4 августа 2001 года.

Сегодня занозил ногу о татарник. Больно, зараза! Как там говорится в девизе рыцарей ордена чертополоха? Никто не останется безнаказанным? Нет, не так. Никто не тронет меня безнаказанно. Чёрт + полох (страх, испуг). Одним словом, в самый раз чертей им пугать.

Пока сидел в траве, выковыривая шип из ступни, невольно засмотрелся на цветы мерзкой колючки. Отчего у этой дряни обалденские цветы? А! И кактусы, и розы, если вдуматься, тоже всего лишь дрянные колючки. Только шипы чертополоха утончённее розовых. Шапочки пушистые. Потрогать, так нежнее головок роз. Растение — сама жизнь. Колются, колются, а как зацветут — неземная красота! А может, наоборот, самая что ни на есть земная красота. У каждого в жизни должен быть хоть один такой цветочек, хоть какое-то утешение, отдохновение от колкости бытия. Вот я пока с этим отголоском меча боролся, утешался, глядя на его волшебные цветы, которые он, по сути, защищает этими самыми колючками.

Олеся — мой цветок. Мама — мой цветок. Мила — мой цветок. Пашка, хоть сорняк, тоже — мой цветок.

Так до конца и не вытащил шип. Жди теперь нагноения!
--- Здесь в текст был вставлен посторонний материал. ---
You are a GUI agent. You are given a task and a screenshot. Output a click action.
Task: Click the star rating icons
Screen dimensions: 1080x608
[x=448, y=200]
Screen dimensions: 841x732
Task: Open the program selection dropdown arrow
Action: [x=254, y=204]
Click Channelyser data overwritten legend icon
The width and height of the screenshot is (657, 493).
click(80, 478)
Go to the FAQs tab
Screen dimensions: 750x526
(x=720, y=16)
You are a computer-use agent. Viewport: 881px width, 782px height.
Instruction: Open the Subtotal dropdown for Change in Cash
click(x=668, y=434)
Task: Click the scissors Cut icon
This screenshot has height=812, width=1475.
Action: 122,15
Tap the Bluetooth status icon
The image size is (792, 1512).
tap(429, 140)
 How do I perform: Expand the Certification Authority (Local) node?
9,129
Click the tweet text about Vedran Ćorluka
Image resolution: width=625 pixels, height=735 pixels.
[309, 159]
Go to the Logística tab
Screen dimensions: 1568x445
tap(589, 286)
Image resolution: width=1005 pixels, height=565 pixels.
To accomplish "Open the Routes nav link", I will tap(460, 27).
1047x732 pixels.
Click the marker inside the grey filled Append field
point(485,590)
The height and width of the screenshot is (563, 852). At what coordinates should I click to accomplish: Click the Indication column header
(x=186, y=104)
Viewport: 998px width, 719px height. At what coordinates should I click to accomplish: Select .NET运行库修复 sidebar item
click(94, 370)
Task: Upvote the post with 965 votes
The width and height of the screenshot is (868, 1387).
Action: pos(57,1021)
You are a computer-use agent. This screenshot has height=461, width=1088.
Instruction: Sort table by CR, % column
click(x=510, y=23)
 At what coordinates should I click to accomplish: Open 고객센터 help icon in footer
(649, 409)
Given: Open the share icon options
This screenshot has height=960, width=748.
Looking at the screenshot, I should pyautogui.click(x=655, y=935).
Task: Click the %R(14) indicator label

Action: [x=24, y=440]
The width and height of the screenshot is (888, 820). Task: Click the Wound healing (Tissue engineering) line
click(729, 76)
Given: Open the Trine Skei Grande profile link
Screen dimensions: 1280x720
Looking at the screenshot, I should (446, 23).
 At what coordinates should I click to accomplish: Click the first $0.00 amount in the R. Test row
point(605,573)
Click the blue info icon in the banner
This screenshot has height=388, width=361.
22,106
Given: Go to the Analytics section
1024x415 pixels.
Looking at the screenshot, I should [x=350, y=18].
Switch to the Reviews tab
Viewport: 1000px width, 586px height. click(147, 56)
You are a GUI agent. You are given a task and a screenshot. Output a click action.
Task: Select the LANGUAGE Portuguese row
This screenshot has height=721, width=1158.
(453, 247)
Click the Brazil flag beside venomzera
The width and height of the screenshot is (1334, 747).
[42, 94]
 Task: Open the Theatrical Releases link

«Чертополох — в самом слове уже есть чертыханье. Нельзя не чертыхнуться, произнося название этого природного явления из мира растительности. Да и каждый из нас должен быть хоть немножко в колючках, чтобы защитить то нежное и ранимое, что в нас есть».


9 августа 2001 года.

Я пребываю в глубокой жути. Настолько глубокой, что даже не знаю, как об этом писать, что об этом писать. Какие слова призвать себе на помощь?

Он, эта мерзкая великовозрастная паскуда, эта бессовестная безнравственная дрянь, сделал это с Олесей. Он осквернил, опоганил её. Растоптал этот маленький невинный цветок.

И я был рядом, совсем близко, только руку протяни и возьми мерзавца за горло, и ничего не сделал. Меня настолько это поразило, оглушило и пришибло, что я мог только плакать. Но и это делал я совершенно бессознательно.

Больнее всего мне было от того, что ей это понравилось. Мне показалось, она хотела этого больше всего на свете. Он сказал ей: «Я покажу тебе, что делают настоящие мужики с бабами. Верь мне, тебе понравится». Мне же было так худо, будто он надругался надо мной. Я чувствовал каждое его движение, каждый толчок. И всё это сопровождалось моей душераздирающей болью.